Date: 2025-12-06 Status: Accepted
Decision Makers: Maintainer Tags: testing, quality, ci, vitest
Bedrock is an Infrastructure-as-Code tool for Roblox deployment. As an AI-assisted project, we need high confidence that generated code is correct, tests verify real behavior, and API changes are detected quickly.
Requirements:
- Tests must catch actual bugs, not just verify mocks
- Tests should be readable specifications of behavior
- Fast feedback during development
- Detect Roblox Open Cloud API drift before releases
- 100% code coverage with no exceptions
Architecture context: FCIS (Functional Core, Imperative Shell) with Ports pattern (see ADR-002).
Primary goal: Confidence in AI-assisted development.
Mandatory approach: Test-Driven Development (TDD)
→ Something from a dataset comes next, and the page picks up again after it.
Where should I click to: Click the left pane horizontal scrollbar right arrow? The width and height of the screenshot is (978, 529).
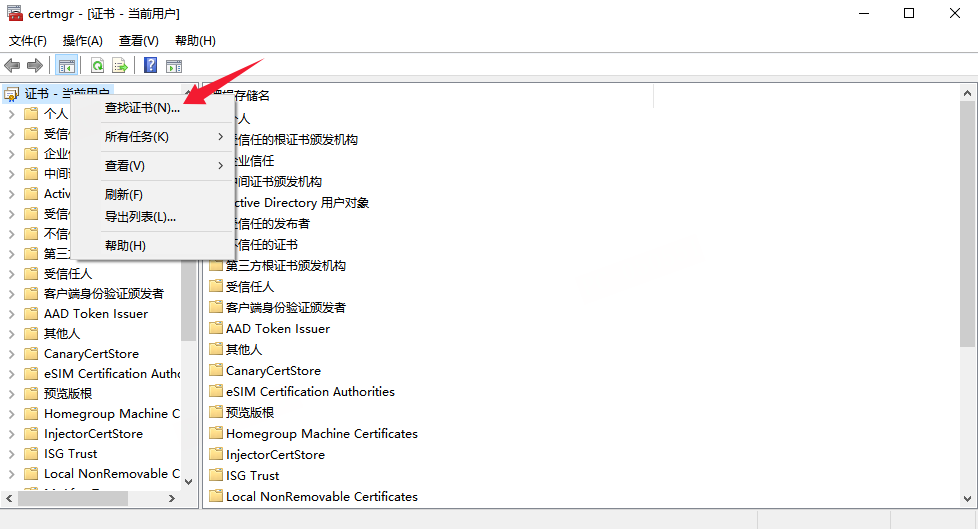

All features must follow the RED-GREEN-REFACTOR cycle:
- RED - Write a failing test that describes the expected behavior
- GREEN - Write the minimum code to make the test pass
- REFACTOR - Clean up while keeping tests green
No implementation without a failing test first. This is non-negotiable. TDD ensures:
- Tests actually verify behavior (they failed before implementation)
- Implementation matches specification (test came first)
- No untested code paths (everything was driven by a test)
- Anti-patterns are structurally prevented (you can't test mocks if you write tests first)
Tests must:
- Catch actual bugs (not just verify mock configuration)
- Verify intent (readable specifications)
- Serve as proofs (anyone can understand guarantees)
- Cover edge cases (force thinking through boundaries)
Anti-patterns explicitly rejected:
- Testing mock behavior instead of real behavior
- Test-only methods in production code
- Mocking without understanding dependencies
- Incomplete mocks that miss fields
- Writing implementation before tests
| Layer | What | How | Isolation |
|---|---|---|---|
| Core | Pure functions | Unit tests | None needed |
| Shell | I/O orchestration | Integration tests | Fake adapters |
| Adapters | Port implementations | Adapter tests | nock for HTTP boundaries |
| E2E | Multi-step workflows | Scenario tests | Real APIs |
Clarification on isolation:
- Fake adapters test shell orchestration by providing in-memory implementations
- nock tests adapter HTTP handling (status codes, headers, error responses)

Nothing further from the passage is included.